Task goal:
Copy out word for word everything in the rows from the line containing "Click the Download Brochure button" down to the line containing "This screenshot has", including both of those lines and nothing else, and leave out the pictures.

──────── Dataset entries

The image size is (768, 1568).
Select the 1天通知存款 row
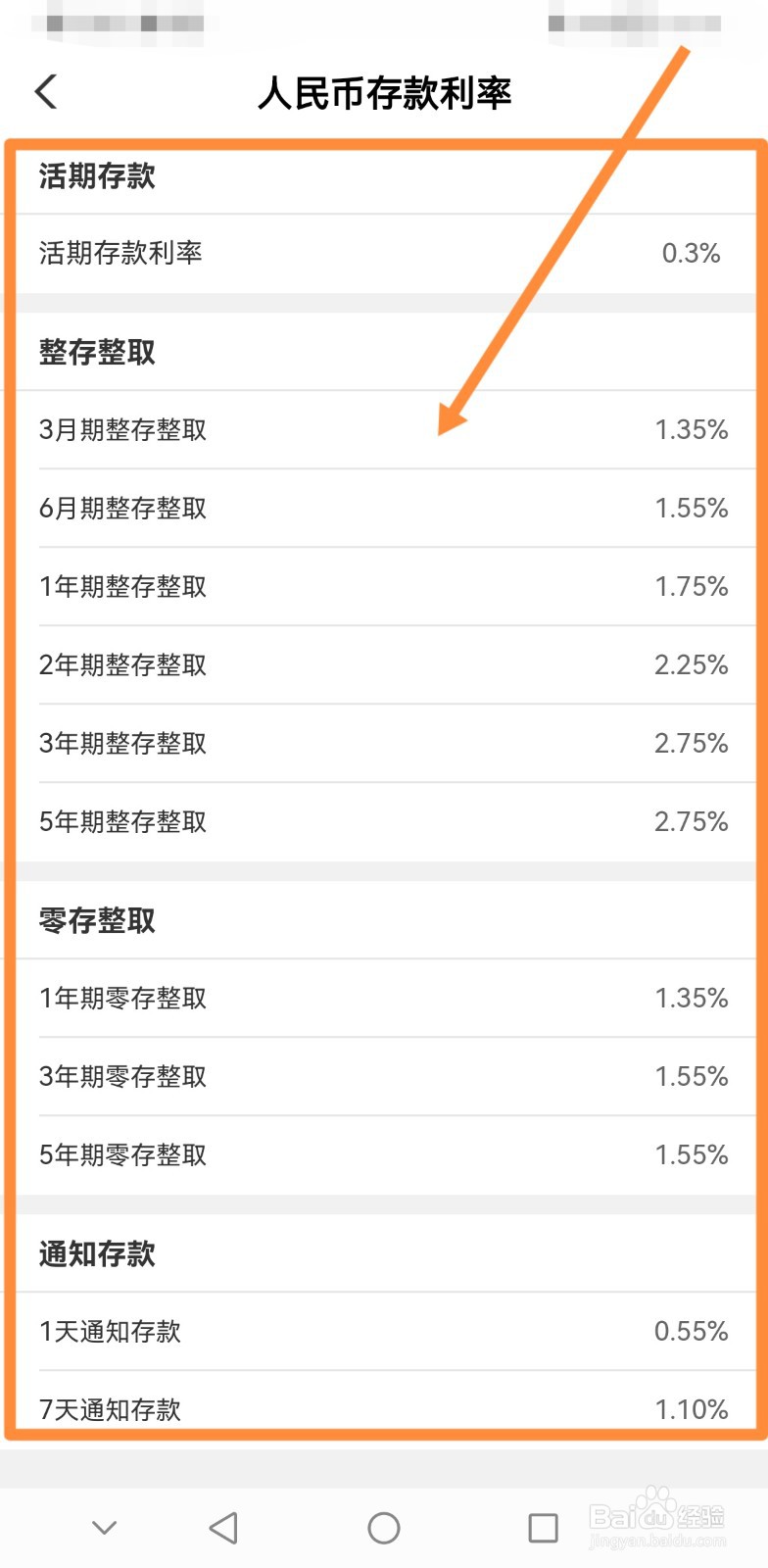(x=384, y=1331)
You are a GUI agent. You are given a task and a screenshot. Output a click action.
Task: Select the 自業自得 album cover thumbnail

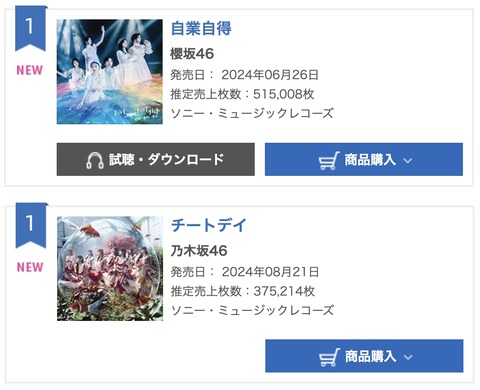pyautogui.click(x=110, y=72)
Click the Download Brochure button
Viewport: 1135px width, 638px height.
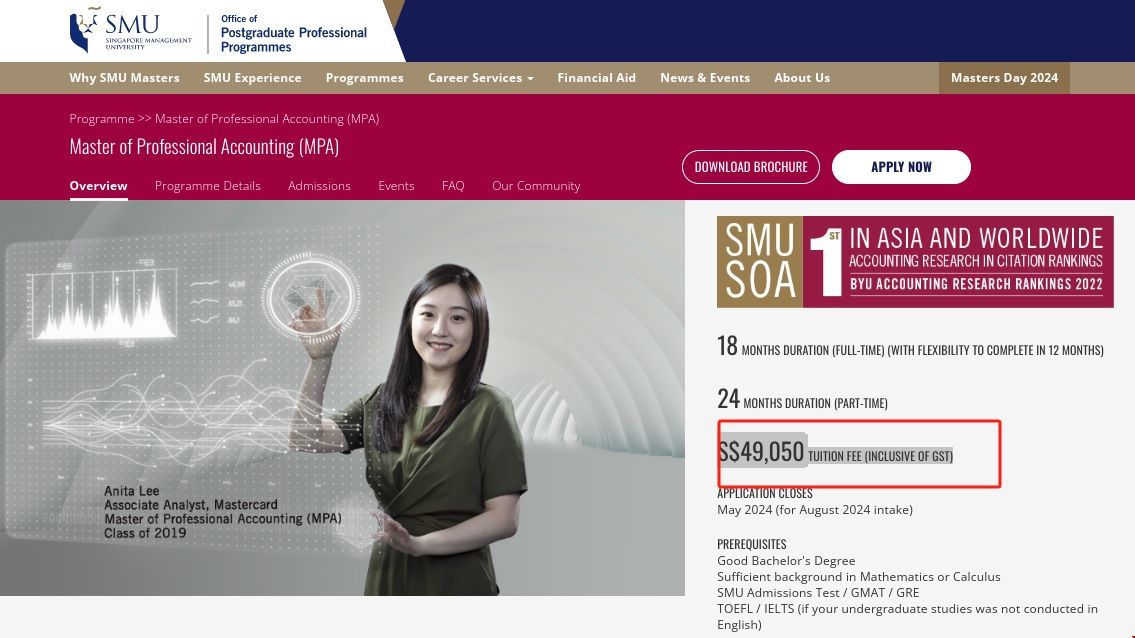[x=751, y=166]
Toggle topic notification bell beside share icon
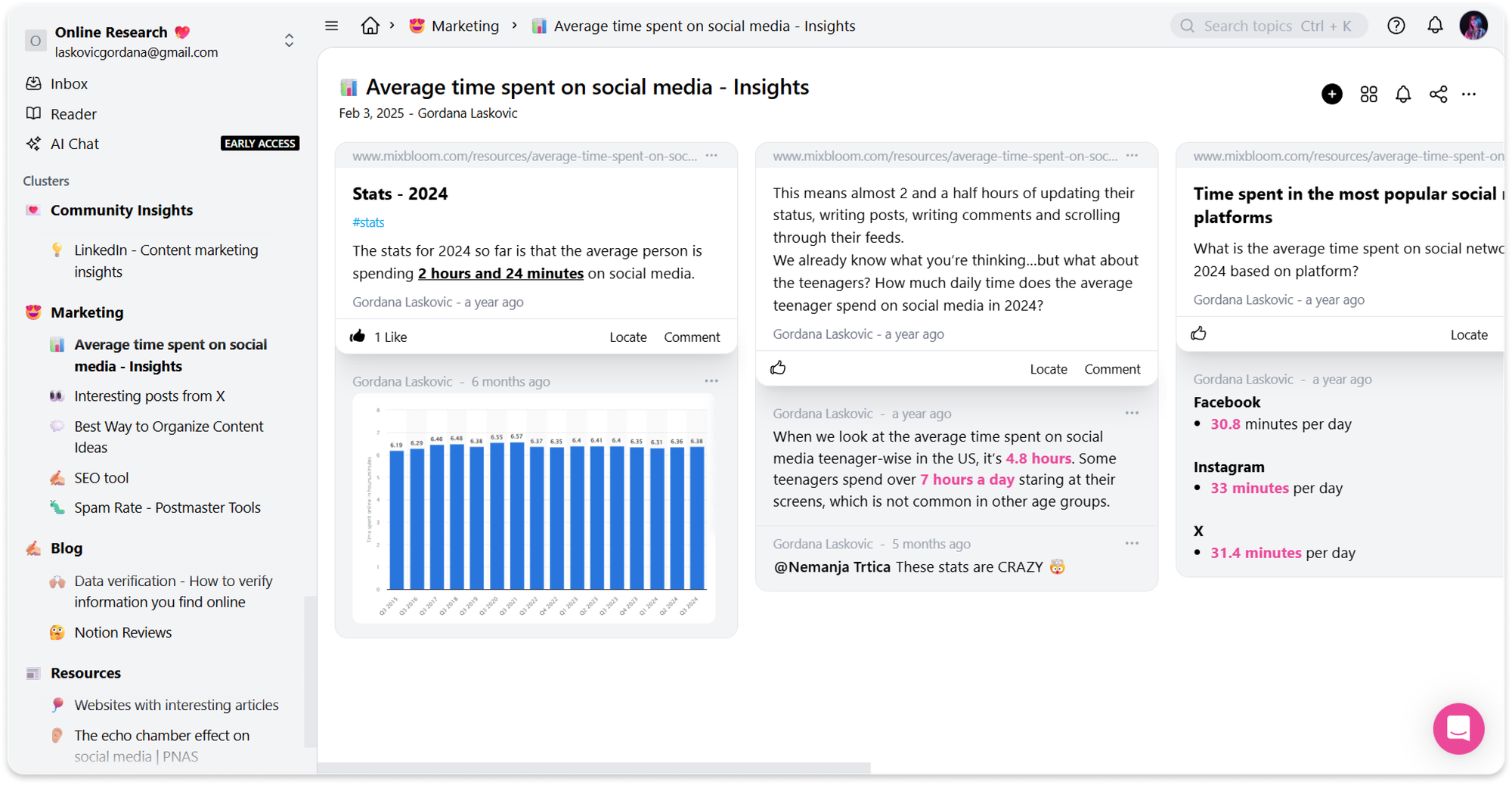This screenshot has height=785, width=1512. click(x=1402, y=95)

────────────────
──────── Dataset entries

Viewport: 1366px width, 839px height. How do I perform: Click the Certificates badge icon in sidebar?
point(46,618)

────────────────

Task answer:
Click the Download Brochure button
Viewport: 1135px width, 638px height.
[x=751, y=166]
Toggle topic notification bell beside share icon
This screenshot has height=785, width=1512. click(x=1402, y=95)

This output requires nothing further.